Она стала искать проселочные дороги, по которым можно было бы уйти, но их не было: бесконечное прямое шоссе лежало, как дамба, между двумя болотами – и ни единого поворота, за которым можно было бы спрятаться!
Напрасно ускоряла она шаг. Пыхтение автомобиля, показавшегося вдали, предупредило ее, что погоня приближается. Догонявший тоже увидел ее. Еще три минуты, и он будет здесь. Не колеблясь ни секунды, Аннета бросилась прямо в болото. Ледяная корка подломилась. Аннета попала в холодную цепкую тину и ухватилась за ивовые корни. С шоссе долетел до нее охрипший голос Фердинанда. Фердинанд был встревожен и раздражен, он заклинал ее вернуться. Но она вскарабкалась на покрытый грязью пень и крикнула ему:
«Нет!» – затем снова упрямо бросилась в заросли и скрылась. С шоссе было видно, как колышутся камыши и болотные травы там, где проходит загнанная волчица. От этого дикого упрямства волна бешенства ударила в лицо охотнику. Весь багровый, он орал, что если она не вернется немедленно, он будет стрелять. Она крикнула: «Стреляй!» Она тоже вышла из себя. Она была пьяна от ярости. Она по самую грудь стояла в грязи, по ней скользили зловонные водоросли, похожие на липких черных пиявок. В мутном небе мяукал ястреб. Она подумала:
«Не дамся! Уж лучше кормить болотных крыс и пауков!»

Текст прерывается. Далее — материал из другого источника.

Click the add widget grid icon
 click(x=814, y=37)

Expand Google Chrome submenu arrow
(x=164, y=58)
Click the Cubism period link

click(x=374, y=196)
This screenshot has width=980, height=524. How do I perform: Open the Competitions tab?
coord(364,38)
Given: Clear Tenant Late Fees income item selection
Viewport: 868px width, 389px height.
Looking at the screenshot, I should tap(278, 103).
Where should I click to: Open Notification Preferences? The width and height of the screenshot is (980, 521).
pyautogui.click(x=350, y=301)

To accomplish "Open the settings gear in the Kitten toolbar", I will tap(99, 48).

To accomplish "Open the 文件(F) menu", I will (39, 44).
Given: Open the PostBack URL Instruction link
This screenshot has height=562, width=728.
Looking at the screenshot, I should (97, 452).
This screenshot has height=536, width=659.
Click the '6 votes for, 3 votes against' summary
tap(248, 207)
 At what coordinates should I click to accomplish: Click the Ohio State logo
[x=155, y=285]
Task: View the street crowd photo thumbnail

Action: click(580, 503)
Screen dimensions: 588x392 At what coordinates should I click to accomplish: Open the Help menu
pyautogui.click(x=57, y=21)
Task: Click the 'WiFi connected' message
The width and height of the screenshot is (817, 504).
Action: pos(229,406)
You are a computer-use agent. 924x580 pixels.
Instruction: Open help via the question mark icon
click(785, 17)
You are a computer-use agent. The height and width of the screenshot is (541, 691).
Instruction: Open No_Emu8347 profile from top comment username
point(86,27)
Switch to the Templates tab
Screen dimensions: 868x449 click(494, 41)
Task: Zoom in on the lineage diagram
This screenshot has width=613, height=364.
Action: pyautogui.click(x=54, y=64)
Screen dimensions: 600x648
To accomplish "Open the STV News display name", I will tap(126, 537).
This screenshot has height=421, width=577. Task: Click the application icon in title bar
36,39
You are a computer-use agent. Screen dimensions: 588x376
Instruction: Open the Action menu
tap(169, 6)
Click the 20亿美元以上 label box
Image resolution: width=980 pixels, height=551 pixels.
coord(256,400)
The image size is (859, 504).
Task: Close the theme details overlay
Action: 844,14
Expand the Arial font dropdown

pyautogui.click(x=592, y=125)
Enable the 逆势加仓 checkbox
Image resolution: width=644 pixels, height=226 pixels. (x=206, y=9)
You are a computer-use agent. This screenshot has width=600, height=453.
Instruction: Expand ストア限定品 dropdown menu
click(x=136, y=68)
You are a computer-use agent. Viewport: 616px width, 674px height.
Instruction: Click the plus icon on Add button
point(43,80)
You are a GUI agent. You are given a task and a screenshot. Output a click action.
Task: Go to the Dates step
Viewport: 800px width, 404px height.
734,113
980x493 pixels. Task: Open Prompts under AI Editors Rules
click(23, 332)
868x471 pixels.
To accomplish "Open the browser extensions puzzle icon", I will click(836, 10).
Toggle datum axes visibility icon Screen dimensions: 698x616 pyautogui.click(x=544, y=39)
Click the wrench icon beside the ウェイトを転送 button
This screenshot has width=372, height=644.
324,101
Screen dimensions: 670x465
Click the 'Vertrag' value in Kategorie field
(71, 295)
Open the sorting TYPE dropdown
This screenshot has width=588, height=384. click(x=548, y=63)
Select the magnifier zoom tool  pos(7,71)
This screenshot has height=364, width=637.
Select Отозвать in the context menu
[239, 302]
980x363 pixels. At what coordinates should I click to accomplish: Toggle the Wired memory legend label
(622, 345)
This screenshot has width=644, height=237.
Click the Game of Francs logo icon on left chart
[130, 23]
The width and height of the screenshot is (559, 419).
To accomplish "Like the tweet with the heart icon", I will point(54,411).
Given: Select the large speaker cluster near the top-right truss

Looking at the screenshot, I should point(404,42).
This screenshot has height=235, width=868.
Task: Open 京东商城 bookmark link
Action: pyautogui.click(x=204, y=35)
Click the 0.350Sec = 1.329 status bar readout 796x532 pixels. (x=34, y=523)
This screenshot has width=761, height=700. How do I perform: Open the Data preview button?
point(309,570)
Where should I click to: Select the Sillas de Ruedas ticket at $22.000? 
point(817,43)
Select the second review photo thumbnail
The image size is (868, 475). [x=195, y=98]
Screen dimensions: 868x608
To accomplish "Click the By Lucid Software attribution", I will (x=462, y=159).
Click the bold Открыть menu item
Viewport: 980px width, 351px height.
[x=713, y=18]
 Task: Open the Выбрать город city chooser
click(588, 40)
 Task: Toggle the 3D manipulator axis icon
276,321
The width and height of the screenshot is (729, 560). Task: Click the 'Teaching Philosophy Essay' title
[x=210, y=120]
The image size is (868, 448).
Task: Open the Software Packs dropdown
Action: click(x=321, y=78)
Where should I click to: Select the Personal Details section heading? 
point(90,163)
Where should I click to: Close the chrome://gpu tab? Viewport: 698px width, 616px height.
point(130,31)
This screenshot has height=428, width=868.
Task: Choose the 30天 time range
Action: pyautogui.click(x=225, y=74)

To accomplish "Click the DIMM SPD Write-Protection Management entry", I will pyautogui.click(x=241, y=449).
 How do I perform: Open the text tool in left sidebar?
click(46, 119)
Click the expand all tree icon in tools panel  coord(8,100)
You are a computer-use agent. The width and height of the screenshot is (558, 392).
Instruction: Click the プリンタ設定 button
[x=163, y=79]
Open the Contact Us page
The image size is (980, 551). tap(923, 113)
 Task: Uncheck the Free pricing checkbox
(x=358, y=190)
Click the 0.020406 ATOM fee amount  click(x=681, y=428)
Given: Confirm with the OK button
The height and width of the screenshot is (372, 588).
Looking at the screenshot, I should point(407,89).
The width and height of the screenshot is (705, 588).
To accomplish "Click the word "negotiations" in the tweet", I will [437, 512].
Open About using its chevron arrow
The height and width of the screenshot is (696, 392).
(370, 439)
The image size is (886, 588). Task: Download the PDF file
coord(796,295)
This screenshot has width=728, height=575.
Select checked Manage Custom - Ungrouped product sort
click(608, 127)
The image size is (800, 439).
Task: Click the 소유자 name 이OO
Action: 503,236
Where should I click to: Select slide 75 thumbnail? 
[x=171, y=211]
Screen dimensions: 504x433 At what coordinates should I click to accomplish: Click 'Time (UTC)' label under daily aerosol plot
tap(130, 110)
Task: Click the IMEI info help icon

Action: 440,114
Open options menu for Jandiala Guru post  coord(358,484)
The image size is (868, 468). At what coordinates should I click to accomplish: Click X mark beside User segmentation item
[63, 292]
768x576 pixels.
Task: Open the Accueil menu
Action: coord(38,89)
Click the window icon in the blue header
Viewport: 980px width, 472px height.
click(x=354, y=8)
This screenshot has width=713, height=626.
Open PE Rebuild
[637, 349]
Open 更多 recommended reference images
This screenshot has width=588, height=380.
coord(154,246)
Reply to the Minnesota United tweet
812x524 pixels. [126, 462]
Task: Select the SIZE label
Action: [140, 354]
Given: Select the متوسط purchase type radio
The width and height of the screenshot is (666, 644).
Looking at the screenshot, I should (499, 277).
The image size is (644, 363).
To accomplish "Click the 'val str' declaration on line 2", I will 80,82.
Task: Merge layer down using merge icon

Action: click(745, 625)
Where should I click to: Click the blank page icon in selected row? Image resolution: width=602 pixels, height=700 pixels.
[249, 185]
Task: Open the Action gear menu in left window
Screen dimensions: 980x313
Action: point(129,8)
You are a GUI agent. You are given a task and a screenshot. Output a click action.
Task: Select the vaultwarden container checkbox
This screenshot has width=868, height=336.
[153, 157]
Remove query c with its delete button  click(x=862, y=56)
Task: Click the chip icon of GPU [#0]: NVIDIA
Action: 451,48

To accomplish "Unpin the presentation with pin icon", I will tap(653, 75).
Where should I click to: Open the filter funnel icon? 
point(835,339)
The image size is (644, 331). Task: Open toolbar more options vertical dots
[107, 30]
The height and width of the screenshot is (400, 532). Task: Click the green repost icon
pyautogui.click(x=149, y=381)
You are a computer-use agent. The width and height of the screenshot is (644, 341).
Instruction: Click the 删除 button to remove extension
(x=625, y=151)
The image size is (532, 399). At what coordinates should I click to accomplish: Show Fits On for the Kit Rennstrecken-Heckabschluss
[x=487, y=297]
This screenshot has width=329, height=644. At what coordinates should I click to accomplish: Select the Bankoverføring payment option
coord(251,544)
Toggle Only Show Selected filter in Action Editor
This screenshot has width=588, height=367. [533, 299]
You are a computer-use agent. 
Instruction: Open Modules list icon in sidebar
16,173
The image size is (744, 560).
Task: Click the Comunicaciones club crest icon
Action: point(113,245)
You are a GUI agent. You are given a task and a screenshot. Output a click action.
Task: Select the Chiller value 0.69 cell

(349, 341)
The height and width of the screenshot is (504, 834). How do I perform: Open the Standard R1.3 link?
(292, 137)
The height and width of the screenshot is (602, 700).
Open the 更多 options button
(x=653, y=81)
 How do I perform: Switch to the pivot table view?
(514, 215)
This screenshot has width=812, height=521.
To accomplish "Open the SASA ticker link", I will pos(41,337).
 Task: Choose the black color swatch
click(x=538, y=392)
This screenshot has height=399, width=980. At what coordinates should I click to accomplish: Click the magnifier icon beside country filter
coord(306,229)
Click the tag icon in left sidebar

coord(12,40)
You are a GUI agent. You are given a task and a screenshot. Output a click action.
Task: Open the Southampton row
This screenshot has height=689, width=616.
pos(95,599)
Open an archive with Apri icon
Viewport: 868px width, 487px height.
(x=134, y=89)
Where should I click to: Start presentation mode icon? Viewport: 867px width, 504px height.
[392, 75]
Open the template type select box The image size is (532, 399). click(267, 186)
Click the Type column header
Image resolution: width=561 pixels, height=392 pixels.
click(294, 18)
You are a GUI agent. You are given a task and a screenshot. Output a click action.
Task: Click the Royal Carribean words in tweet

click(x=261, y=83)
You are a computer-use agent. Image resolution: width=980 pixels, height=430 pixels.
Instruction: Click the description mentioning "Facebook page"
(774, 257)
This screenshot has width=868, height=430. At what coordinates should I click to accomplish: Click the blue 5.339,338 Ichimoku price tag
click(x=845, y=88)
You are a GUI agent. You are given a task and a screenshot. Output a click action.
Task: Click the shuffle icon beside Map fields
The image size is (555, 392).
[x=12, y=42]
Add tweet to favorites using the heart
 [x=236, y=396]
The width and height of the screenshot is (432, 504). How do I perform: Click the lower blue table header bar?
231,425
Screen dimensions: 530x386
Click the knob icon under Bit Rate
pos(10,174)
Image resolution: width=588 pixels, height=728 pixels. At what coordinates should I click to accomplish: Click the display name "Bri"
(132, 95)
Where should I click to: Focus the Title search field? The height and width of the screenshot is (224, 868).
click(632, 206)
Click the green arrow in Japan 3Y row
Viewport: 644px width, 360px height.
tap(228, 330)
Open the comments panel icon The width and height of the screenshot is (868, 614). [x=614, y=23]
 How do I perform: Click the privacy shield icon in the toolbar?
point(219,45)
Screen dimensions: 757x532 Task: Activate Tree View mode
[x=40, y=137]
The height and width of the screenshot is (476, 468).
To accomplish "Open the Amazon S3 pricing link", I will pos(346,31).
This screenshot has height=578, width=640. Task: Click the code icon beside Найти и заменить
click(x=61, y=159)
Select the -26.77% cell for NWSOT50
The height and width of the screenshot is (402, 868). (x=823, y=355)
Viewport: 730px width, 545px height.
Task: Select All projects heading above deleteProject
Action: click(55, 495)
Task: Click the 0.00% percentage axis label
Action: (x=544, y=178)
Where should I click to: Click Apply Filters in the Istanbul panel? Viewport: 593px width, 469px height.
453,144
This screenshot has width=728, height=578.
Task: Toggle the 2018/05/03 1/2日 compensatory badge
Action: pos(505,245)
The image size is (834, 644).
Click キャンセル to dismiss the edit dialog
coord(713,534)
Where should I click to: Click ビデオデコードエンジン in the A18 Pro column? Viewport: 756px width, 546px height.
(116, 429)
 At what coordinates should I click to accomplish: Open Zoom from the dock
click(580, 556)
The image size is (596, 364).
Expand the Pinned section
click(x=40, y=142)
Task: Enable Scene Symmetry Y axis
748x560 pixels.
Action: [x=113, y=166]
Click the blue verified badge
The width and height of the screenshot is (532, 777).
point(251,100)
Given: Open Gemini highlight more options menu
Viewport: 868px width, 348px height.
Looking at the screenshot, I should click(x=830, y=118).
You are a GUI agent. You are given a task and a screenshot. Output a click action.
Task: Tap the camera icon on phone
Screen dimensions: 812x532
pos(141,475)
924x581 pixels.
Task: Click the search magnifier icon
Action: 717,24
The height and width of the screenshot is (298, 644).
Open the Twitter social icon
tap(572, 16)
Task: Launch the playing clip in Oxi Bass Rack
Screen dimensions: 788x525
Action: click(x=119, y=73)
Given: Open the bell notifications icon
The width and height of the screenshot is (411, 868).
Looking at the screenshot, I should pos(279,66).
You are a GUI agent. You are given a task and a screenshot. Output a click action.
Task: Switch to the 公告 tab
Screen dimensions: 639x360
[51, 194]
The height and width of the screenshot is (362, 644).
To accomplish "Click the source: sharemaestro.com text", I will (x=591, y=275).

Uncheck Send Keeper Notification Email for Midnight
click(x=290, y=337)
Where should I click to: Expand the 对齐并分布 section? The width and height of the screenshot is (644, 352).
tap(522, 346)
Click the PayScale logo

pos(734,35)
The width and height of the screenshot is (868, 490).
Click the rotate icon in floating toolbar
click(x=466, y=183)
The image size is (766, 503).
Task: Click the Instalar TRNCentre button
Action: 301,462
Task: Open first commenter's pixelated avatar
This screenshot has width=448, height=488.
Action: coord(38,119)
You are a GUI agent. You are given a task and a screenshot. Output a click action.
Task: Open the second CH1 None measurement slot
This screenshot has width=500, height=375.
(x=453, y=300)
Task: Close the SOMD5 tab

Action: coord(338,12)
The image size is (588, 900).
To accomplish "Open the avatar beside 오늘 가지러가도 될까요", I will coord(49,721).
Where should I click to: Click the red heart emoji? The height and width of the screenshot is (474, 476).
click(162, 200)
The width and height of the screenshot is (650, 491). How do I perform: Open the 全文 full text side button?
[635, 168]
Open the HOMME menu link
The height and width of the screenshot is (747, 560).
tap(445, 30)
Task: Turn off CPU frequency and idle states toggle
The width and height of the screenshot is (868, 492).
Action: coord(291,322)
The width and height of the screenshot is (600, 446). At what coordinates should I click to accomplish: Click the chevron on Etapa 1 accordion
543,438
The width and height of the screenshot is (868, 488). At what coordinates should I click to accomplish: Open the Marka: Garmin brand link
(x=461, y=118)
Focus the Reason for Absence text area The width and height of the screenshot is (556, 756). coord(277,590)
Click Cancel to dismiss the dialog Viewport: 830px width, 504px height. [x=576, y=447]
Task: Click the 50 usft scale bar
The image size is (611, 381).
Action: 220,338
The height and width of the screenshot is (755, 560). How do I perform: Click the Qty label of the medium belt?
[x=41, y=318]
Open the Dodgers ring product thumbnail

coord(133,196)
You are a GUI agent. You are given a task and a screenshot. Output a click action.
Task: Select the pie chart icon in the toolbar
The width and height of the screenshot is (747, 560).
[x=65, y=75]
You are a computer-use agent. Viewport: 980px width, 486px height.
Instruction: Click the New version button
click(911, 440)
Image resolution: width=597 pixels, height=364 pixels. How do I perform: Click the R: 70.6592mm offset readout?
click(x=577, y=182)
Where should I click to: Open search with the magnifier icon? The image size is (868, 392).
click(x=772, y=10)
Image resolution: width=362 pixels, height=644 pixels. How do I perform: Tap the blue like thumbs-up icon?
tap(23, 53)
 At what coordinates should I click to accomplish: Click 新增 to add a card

Фердинанд пришел в ужас. Он переменил тон. Он умолял. Он клялся своей честью (плевать ей было на его честь!), что уважает ее, что весь отдает себя к ее услугам, что заранее принимает все ее условия. Она ничему не верила, теперь ее нельзя было провести!.. Она упрямо сжимала губы, – чтобы не отвечать и чтобы не наглотаться зловонной жижи, в которой она барахталась. Она бы ни за что не сдалась, если бы болото не обступило ее со всех сторон и не парализовало ее движений; пытаясь высвободиться, она еще больше запутывалась в водорослях, они душили ее. Ботилеску решил ей помочь. Он сам рисковал увязнуть, но в конце концов добрался до нее. Ему удалось схватить ее под мышки, он с трудом вытащил из из тины и вывел на берег. Она была вся черная от грязи – с головы до пят, но все такая же бесстрашная. Она бросала Ботилеску вызов. Однако Ботилеску не хотел его принять. Он восхищался ею. Он уже говорил почтительно и жалел, что вынудил ее к бегству. Он умолял Аннету простить его и вернуться в имение. Он говорил и униженно и высокопарно, но все же искренне, и это вызвало улыбку на лице Аннеты, казавшемся особенно суровым от переполнявшей ее ненависти и от приставшей к нему грязи. Она сказала:
– Ладно, забудем! Нам это нужно обоим... Но вернуться – нет! Об этом и речи быть не может... Я уезжаю.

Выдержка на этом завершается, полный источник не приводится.